How would you tag a relation that is equally used as cycling and hiking route. In my specific case it is about the “Rail Corridor” in Singapore.
There was a similar question 12 years ago. He copied the bicycle relation in JOSM and changed the copy to a hiking relation. Is this still the recommended way?
Multiple values in the route=* tag are valid, so a single route relation tagged route=hiking;bicycle accurately describes this situation. One of the major route relation data consumers, Waymarked Trails, documents this usage on the about page:
A route tag with multiple values is supported when they are separated by semicolon without any surrounding spaces.
So two route relations are not necessary unless the hiking route and cycling route aren’t quite exactly the same (i.e. they diverge in a few places). In that case, two separate relations is a better way to do it.
If the routes are fully identical (the route itself and also all the tags describing the routes) I would suggest as well route=hiking;bicycle. But as soon as that’s not the case (lie each of them has it’s own color, website,…), creating two relations is the way to do.
That’s interesting, I tried this a while back and it didn’t seem to work well so I ended up with the “two relations” approach. Maybe it is an improvement since I looked at it, or maybe I was looking at something other than Waymarked Trails at the time. I wouldn’t be very confident that other renderers will pick up the value after the semi-colon, but I haven’t tried recently.
I suppose that for consistency, the network tag should be something like “rcn;rwn”.
As others have said, for longer trails it often happens that the two routes are not exactly identical (e.g. the cycling route has to avoid a short section of pedestrian-only footway) so it’s difficult to avoid two relations in those cases.
I’m doubtful about this also, the “highway=path” issues seem complex enough without adding route relation issues which seems quite separate, unless I am missing something.
In France there are routes that are identical for hiking, riding and cycling. For one of these routes I made a separate relation for each of the three.
Another idea could also be, to create a route-relation for the route itself and then a route_master for each kind. So each type could have dedicated tags and still the route would be stored in a single relation.

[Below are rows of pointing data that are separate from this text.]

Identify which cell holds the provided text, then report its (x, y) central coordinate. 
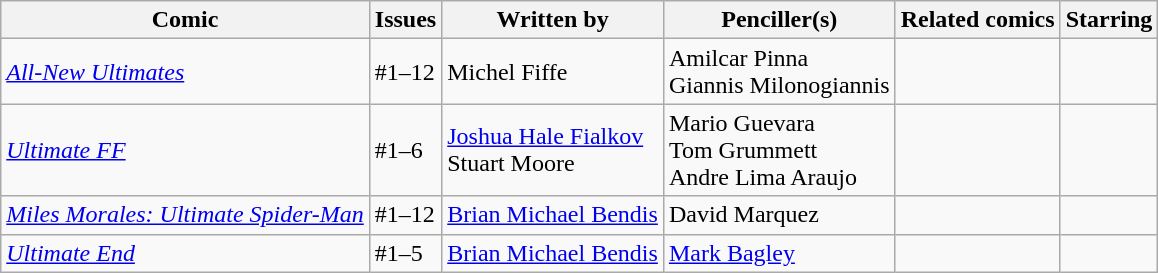
Ultimate FF (186, 150)
Comic (186, 20)
Mark Bagley (779, 253)
Related comics (978, 20)
David Marquez (779, 215)
#1–5 (405, 253)
Written by (553, 20)
All-New Ultimates (186, 72)
Mario GuevaraTom GrummettAndre Lima Araujo (779, 150)
Amilcar PinnaGiannis Milonogiannis (779, 72)
#1–6 (405, 150)
Joshua Hale FialkovStuart Moore (553, 150)
Penciller(s) (779, 20)
Starring (1109, 20)
Miles Morales: Ultimate Spider-Man (186, 215)
Issues (405, 20)
Michel Fiffe (553, 72)
Ultimate End (186, 253)
Return (X, Y) of the center of cell containing provided text 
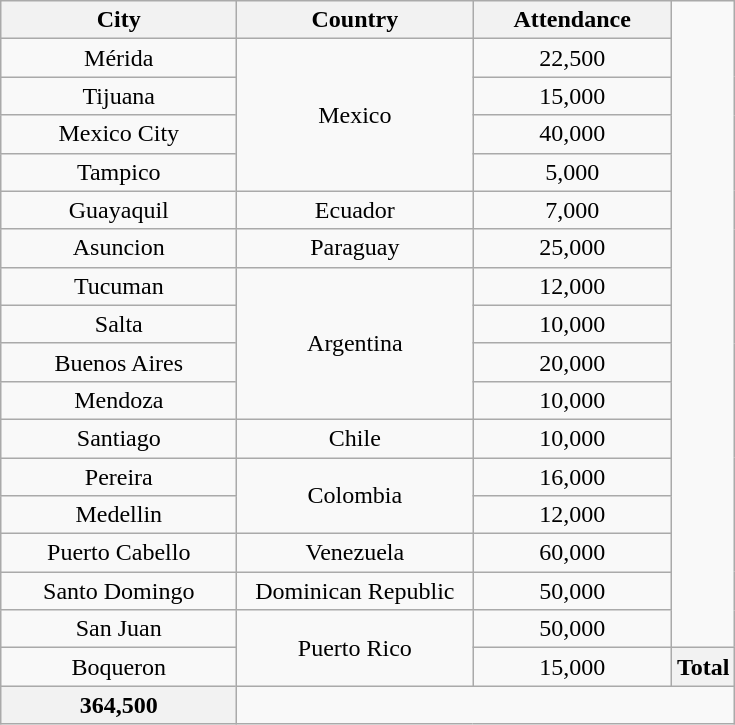
Medellin (119, 515)
364,500 (119, 705)
San Juan (119, 629)
Venezuela (355, 553)
Country (355, 20)
Salta (119, 324)
Pereira (119, 477)
Tucuman (119, 286)
60,000 (572, 553)
Dominican Republic (355, 591)
Mérida (119, 58)
Buenos Aires (119, 362)
Santiago (119, 438)
Total (703, 667)
Argentina (355, 343)
Paraguay (355, 248)
Tampico (119, 172)
Chile (355, 438)
7,000 (572, 210)
Mendoza (119, 400)
Puerto Rico (355, 648)
Mexico City (119, 134)
Boqueron (119, 667)
Colombia (355, 496)
Tijuana (119, 96)
16,000 (572, 477)
Ecuador (355, 210)
Guayaquil (119, 210)
Mexico (355, 115)
5,000 (572, 172)
20,000 (572, 362)
Santo Domingo (119, 591)
22,500 (572, 58)
Attendance (572, 20)
25,000 (572, 248)
Puerto Cabello (119, 553)
40,000 (572, 134)
City (119, 20)
Asuncion (119, 248)
Scan for the cell matching the given text and deliver its [x, y] coordinate at center. 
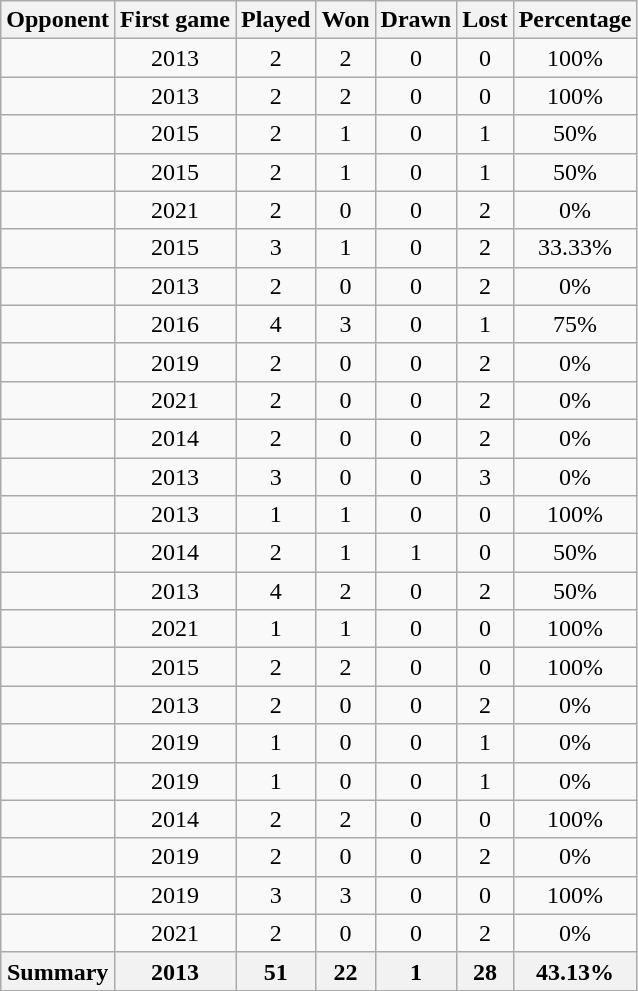
43.13% [575, 971]
Summary [58, 971]
Drawn [416, 20]
28 [485, 971]
Played [276, 20]
First game [176, 20]
Opponent [58, 20]
2016 [176, 324]
75% [575, 324]
Percentage [575, 20]
Won [346, 20]
33.33% [575, 248]
Lost [485, 20]
22 [346, 971]
51 [276, 971]
Scan for the cell matching the given text and deliver its [x, y] coordinate at center. 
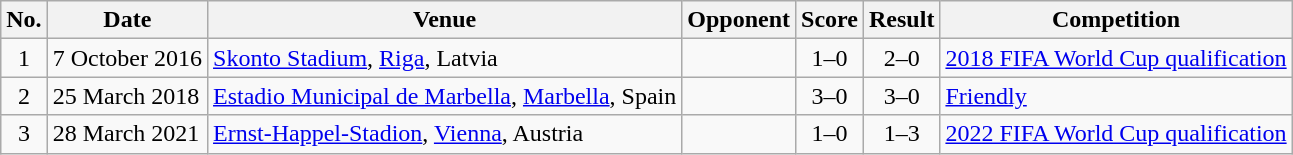
Date [127, 20]
Estadio Municipal de Marbella, Marbella, Spain [445, 96]
Opponent [739, 20]
Competition [1116, 20]
No. [24, 20]
1 [24, 58]
1–3 [902, 134]
Skonto Stadium, Riga, Latvia [445, 58]
28 March 2021 [127, 134]
2022 FIFA World Cup qualification [1116, 134]
Venue [445, 20]
Friendly [1116, 96]
7 October 2016 [127, 58]
3 [24, 134]
Ernst-Happel-Stadion, Vienna, Austria [445, 134]
25 March 2018 [127, 96]
2018 FIFA World Cup qualification [1116, 58]
2 [24, 96]
2–0 [902, 58]
Score [830, 20]
Result [902, 20]
Search for the cell housing the specified text and yield its (x, y) center coordinate. 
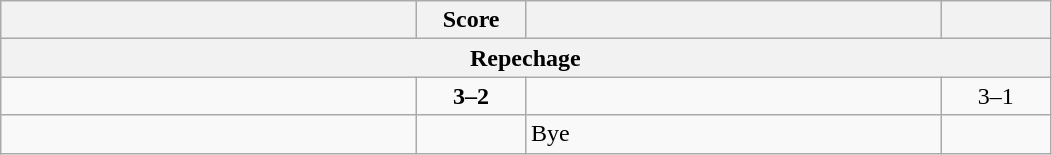
Repechage (526, 58)
3–1 (996, 96)
Bye (733, 134)
Score (472, 20)
3–2 (472, 96)
Determine the [x, y] coordinate at the center of the cell enclosing the given text.  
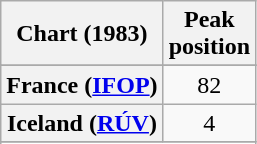
Peakposition [209, 34]
France (IFOP) [82, 85]
4 [209, 123]
Chart (1983) [82, 34]
Iceland (RÚV) [82, 123]
82 [209, 85]
Search for the cell housing the specified text and yield its [X, Y] center coordinate. 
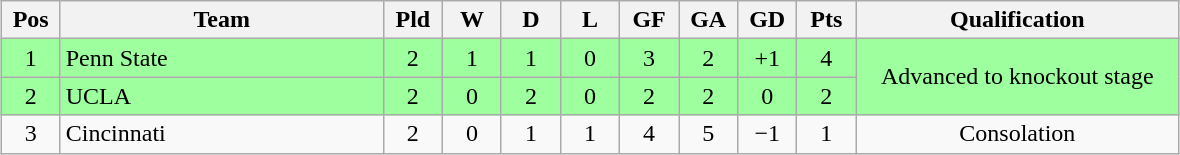
Advanced to knockout stage [1018, 77]
GD [768, 20]
W [472, 20]
Pos [30, 20]
GA [708, 20]
5 [708, 134]
Qualification [1018, 20]
UCLA [222, 96]
−1 [768, 134]
+1 [768, 58]
Cincinnati [222, 134]
Penn State [222, 58]
L [590, 20]
D [530, 20]
Team [222, 20]
Pts [826, 20]
GF [650, 20]
Pld [412, 20]
Consolation [1018, 134]
From the cell containing the given text, extract its center point as [x, y] coordinate. 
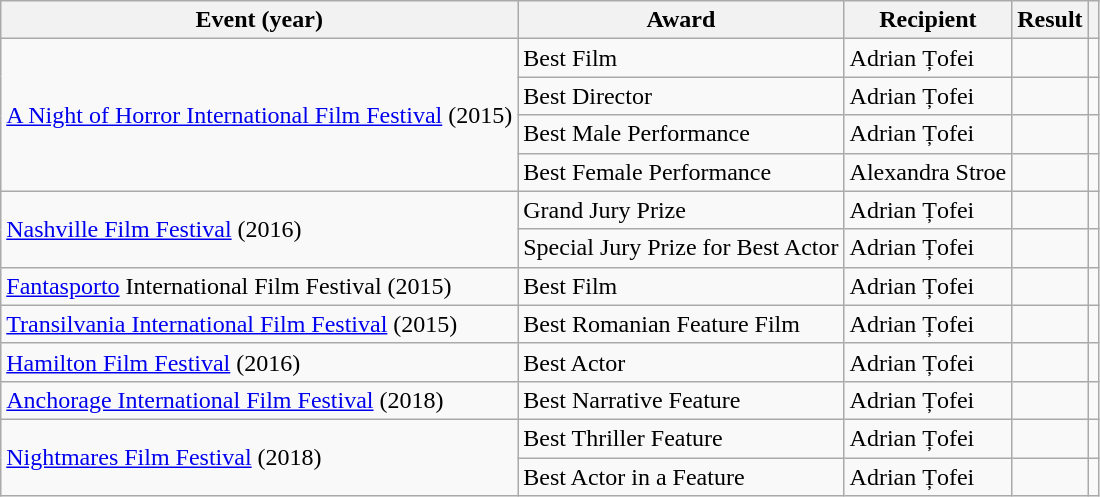
Best Male Performance [681, 134]
Recipient [928, 20]
A Night of Horror International Film Festival (2015) [260, 115]
Best Director [681, 96]
Best Actor [681, 362]
Nightmares Film Festival (2018) [260, 457]
Best Narrative Feature [681, 400]
Event (year) [260, 20]
Best Romanian Feature Film [681, 324]
Grand Jury Prize [681, 210]
Best Actor in a Feature [681, 477]
Transilvania International Film Festival (2015) [260, 324]
Special Jury Prize for Best Actor [681, 248]
Hamilton Film Festival (2016) [260, 362]
Anchorage International Film Festival (2018) [260, 400]
Alexandra Stroe [928, 172]
Fantasporto International Film Festival (2015) [260, 286]
Best Female Performance [681, 172]
Award [681, 20]
Best Thriller Feature [681, 438]
Result [1050, 20]
Nashville Film Festival (2016) [260, 229]
Extract the (x, y) coordinate from the center of the cell holding the provided text.  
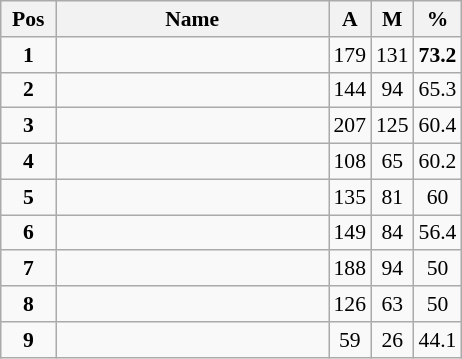
60 (438, 197)
81 (392, 197)
9 (28, 340)
M (392, 19)
44.1 (438, 340)
188 (350, 269)
60.4 (438, 126)
149 (350, 233)
2 (28, 90)
131 (392, 55)
7 (28, 269)
144 (350, 90)
6 (28, 233)
3 (28, 126)
65 (392, 162)
125 (392, 126)
1 (28, 55)
84 (392, 233)
63 (392, 304)
73.2 (438, 55)
4 (28, 162)
126 (350, 304)
135 (350, 197)
108 (350, 162)
179 (350, 55)
A (350, 19)
26 (392, 340)
% (438, 19)
Pos (28, 19)
207 (350, 126)
8 (28, 304)
65.3 (438, 90)
5 (28, 197)
59 (350, 340)
56.4 (438, 233)
60.2 (438, 162)
Name (192, 19)
Extract the [X, Y] coordinate from the center of the cell holding the provided text.  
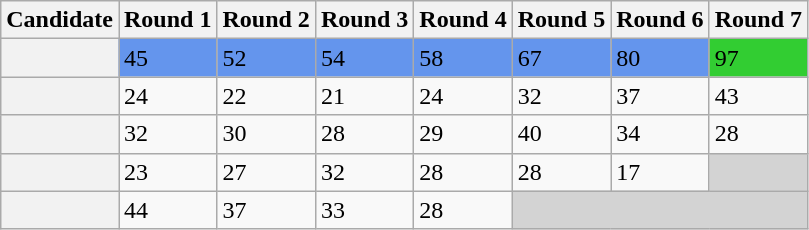
21 [364, 96]
67 [561, 58]
Round 7 [758, 20]
Candidate [60, 20]
44 [167, 210]
43 [758, 96]
54 [364, 58]
22 [266, 96]
34 [660, 134]
Round 2 [266, 20]
Round 4 [463, 20]
29 [463, 134]
45 [167, 58]
97 [758, 58]
80 [660, 58]
Round 5 [561, 20]
52 [266, 58]
58 [463, 58]
17 [660, 172]
40 [561, 134]
30 [266, 134]
Round 3 [364, 20]
Round 6 [660, 20]
33 [364, 210]
Round 1 [167, 20]
27 [266, 172]
23 [167, 172]
Identify which cell holds the provided text, then report its (x, y) central coordinate. 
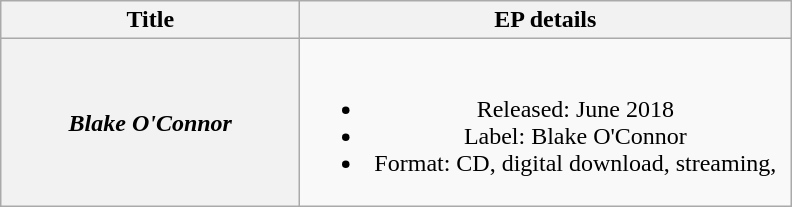
Blake O'Connor (150, 122)
EP details (546, 20)
Released: June 2018Label: Blake O'ConnorFormat: CD, digital download, streaming, (546, 122)
Title (150, 20)
Pinpoint the cell where the given text exists, returning its [x, y] midpoint coordinate. 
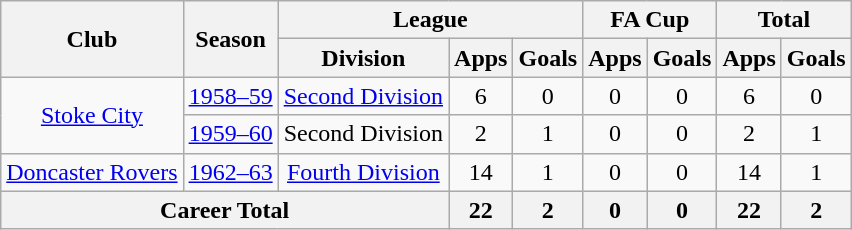
Season [230, 39]
1959–60 [230, 134]
FA Cup [650, 20]
Doncaster Rovers [92, 172]
Club [92, 39]
Fourth Division [363, 172]
Career Total [225, 210]
League [430, 20]
Total [784, 20]
Stoke City [92, 115]
1962–63 [230, 172]
1958–59 [230, 96]
Division [363, 58]
Capture the cell that displays the provided text and extract its (X, Y) central coordinate. 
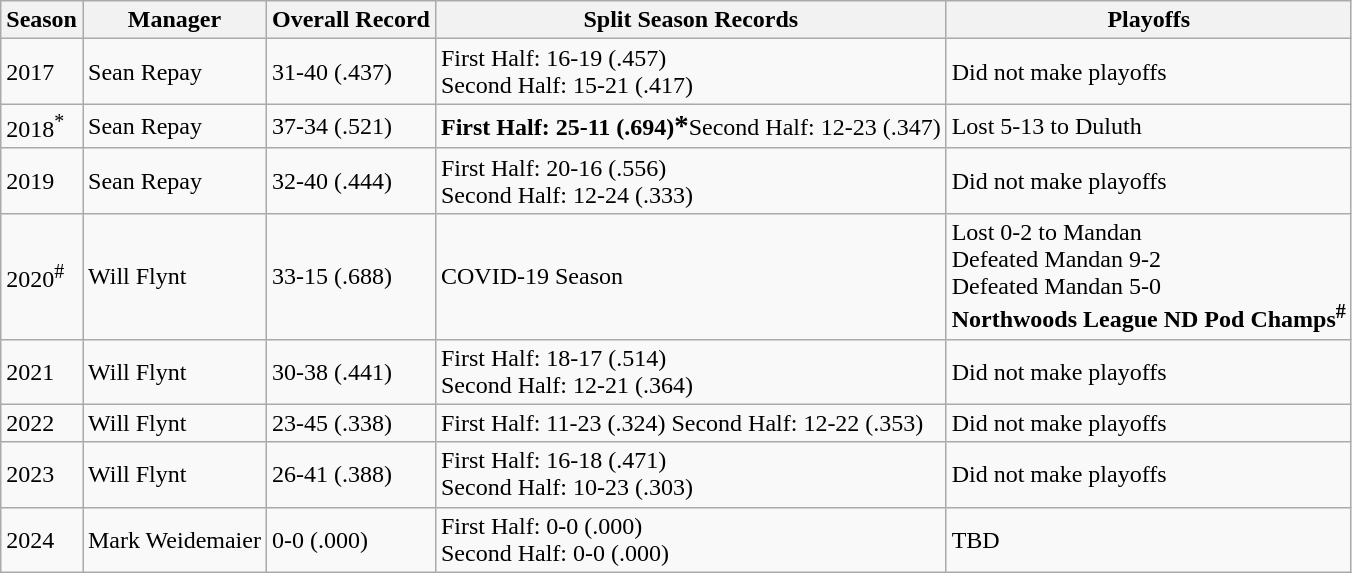
Lost 0-2 to MandanDefeated Mandan 9-2Defeated Mandan 5-0Northwoods League ND Pod Champs# (1148, 276)
Mark Weidemaier (174, 540)
31-40 (.437) (350, 72)
First Half: 18-17 (.514)Second Half: 12-21 (.364) (690, 372)
0-0 (.000) (350, 540)
26-41 (.388) (350, 474)
2019 (42, 180)
First Half: 20-16 (.556)Second Half: 12-24 (.333) (690, 180)
First Half: 11-23 (.324) Second Half: 12-22 (.353) (690, 423)
23-45 (.338) (350, 423)
37-34 (.521) (350, 126)
32-40 (.444) (350, 180)
2017 (42, 72)
Split Season Records (690, 20)
TBD (1148, 540)
Season (42, 20)
First Half: 0-0 (.000)Second Half: 0-0 (.000) (690, 540)
2018* (42, 126)
30-38 (.441) (350, 372)
2022 (42, 423)
2023 (42, 474)
2021 (42, 372)
Lost 5-13 to Duluth (1148, 126)
First Half: 25-11 (.694)*Second Half: 12-23 (.347) (690, 126)
First Half: 16-18 (.471)Second Half: 10-23 (.303) (690, 474)
Playoffs (1148, 20)
2024 (42, 540)
First Half: 16-19 (.457)Second Half: 15-21 (.417) (690, 72)
COVID-19 Season (690, 276)
Manager (174, 20)
2020# (42, 276)
33-15 (.688) (350, 276)
Overall Record (350, 20)
Identify which cell holds the provided text, then report its (x, y) central coordinate. 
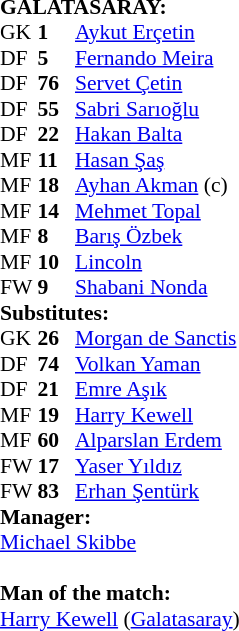
9 (57, 287)
10 (57, 262)
1 (57, 33)
22 (57, 135)
17 (57, 466)
74 (57, 364)
18 (57, 185)
55 (57, 109)
19 (57, 415)
76 (57, 83)
14 (57, 211)
21 (57, 389)
8 (57, 237)
60 (57, 441)
5 (57, 58)
11 (57, 160)
26 (57, 339)
83 (57, 491)
Find where the given text appears and provide that cell's center as (X, Y) coordinate. 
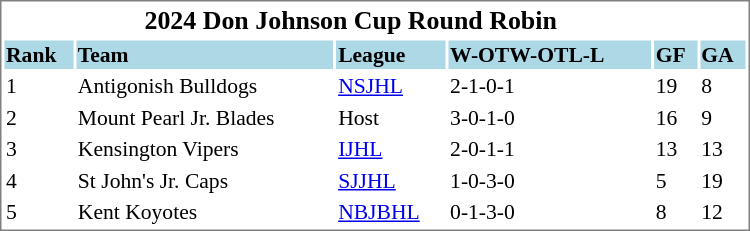
3-0-1-0 (550, 118)
2 (38, 118)
St John's Jr. Caps (204, 180)
Host (392, 118)
Antigonish Bulldogs (204, 86)
Rank (38, 54)
SJJHL (392, 180)
3 (38, 149)
W-OTW-OTL-L (550, 54)
NSJHL (392, 86)
GA (723, 54)
2-1-0-1 (550, 86)
1 (38, 86)
Kensington Vipers (204, 149)
Team (204, 54)
16 (676, 118)
1-0-3-0 (550, 180)
Mount Pearl Jr. Blades (204, 118)
0-1-3-0 (550, 212)
NBJBHL (392, 212)
League (392, 54)
Kent Koyotes (204, 212)
9 (723, 118)
GF (676, 54)
IJHL (392, 149)
4 (38, 180)
2-0-1-1 (550, 149)
12 (723, 212)
2024 Don Johnson Cup Round Robin (350, 20)
Identify which cell holds the provided text, then report its [X, Y] central coordinate. 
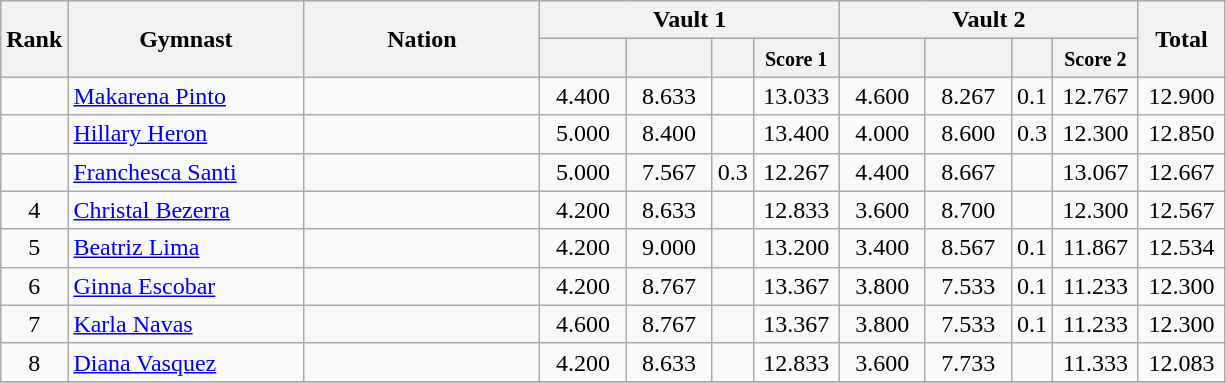
Karla Navas [186, 324]
5 [34, 248]
Vault 1 [690, 20]
Score 2 [1095, 58]
Vault 2 [988, 20]
Franchesca Santi [186, 172]
12.083 [1181, 362]
Makarena Pinto [186, 96]
Hillary Heron [186, 134]
Total [1181, 39]
8.700 [968, 210]
8.400 [669, 134]
Nation [422, 39]
7.567 [669, 172]
Gymnast [186, 39]
12.667 [1181, 172]
8.600 [968, 134]
Rank [34, 39]
12.767 [1095, 96]
8.267 [968, 96]
4.000 [882, 134]
12.267 [796, 172]
8.567 [968, 248]
13.200 [796, 248]
11.867 [1095, 248]
12.900 [1181, 96]
9.000 [669, 248]
7 [34, 324]
12.850 [1181, 134]
Score 1 [796, 58]
4 [34, 210]
13.067 [1095, 172]
3.400 [882, 248]
Beatriz Lima [186, 248]
6 [34, 286]
13.033 [796, 96]
12.567 [1181, 210]
Diana Vasquez [186, 362]
8 [34, 362]
11.333 [1095, 362]
12.534 [1181, 248]
Ginna Escobar [186, 286]
13.400 [796, 134]
Christal Bezerra [186, 210]
7.733 [968, 362]
8.667 [968, 172]
Return the [X, Y] coordinate for the center point of the cell that contains the specified text.  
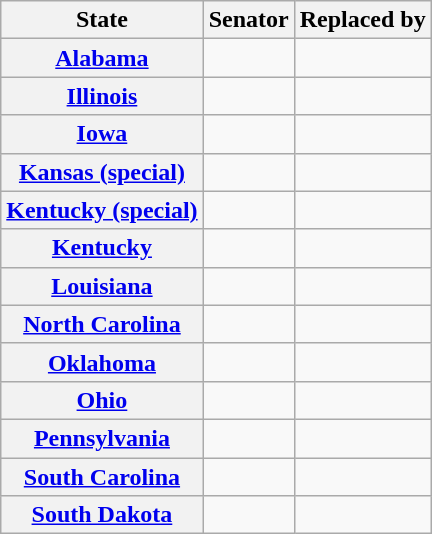
South Dakota [102, 515]
Illinois [102, 96]
Pennsylvania [102, 438]
Replaced by [362, 20]
Kentucky (special) [102, 210]
Oklahoma [102, 362]
Iowa [102, 134]
Ohio [102, 400]
Kentucky [102, 248]
Alabama [102, 58]
Kansas (special) [102, 172]
Louisiana [102, 286]
North Carolina [102, 324]
State [102, 20]
South Carolina [102, 477]
Senator [248, 20]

From what I understand of route_master, it serves to share tags and not geometry. If this is true, then probably the solution here would be a bit different, in order to share geometry. For instance a type=route relation that is included as the only member in a route=hiking relation and a route=cycling relation.
Yes, I think these are almost opposite situations: route_master brings together different geometries that share some common tags, whereas here we are trying to express that two sets of tags share a single geometry. Adapting route_master for that purpose might be a stretch too far.
As you say, maybe a “route of routes” or “superroute” concept would work. We already have a lot of usage of these concepts to build long routes from shorter ones. But I think currently, the lowest level relations always have a route=hiking/cycling/etc tag. Leaving that undefined might not be supported by relevant tools.
Looking at actual usage, the semi-colon approach doesn’t seem to have really taken off despite Waymarked Trails support. Where it is used, hiking and MTB is by far the most common combination. But I don’t really know how many routes could potentially use this approach, so maybe 500 or so total uses could be considered quite a lot.
That might be the case, though it would work out in tools which support route_master. If you think about a cycling-route split due to it length in multiple route-relations, the route_master contains the tags of the route and the route inside just are necessary to provide the geometry. Nobody cares actually about the tags of those route
I agree as I said above that the approach could be similar to this kind of “route of routes” mapping.
I just don’t think route_master is used in that way. As far as I know, long routes like Eurovelo are mapped as route=bicycle, type=superroute (or sometimes just type=route).
route_master-relations are used to map variants of the same public transport route. Like a bus, sometimes taking route A, sometimes route B. I also don’t think it can be used for this special purpose
Oops… you are right, I mixed up route_master and superroute. So there could be one type=superroute with route=bicycle and another type=superroute with route=hiking having the tags and both have as member a type=route relation containing the geometry.
I like this idea, but we should be aware that the concept of “tag inheritance” between parent relations and member relations is unclear in OSM. The documentation of Waymarkedtrails is the most explicit that I ever found about this, but it is only one application and only one tag (route networks). We would need to clarify how some tags are not inherited and others are, ideally.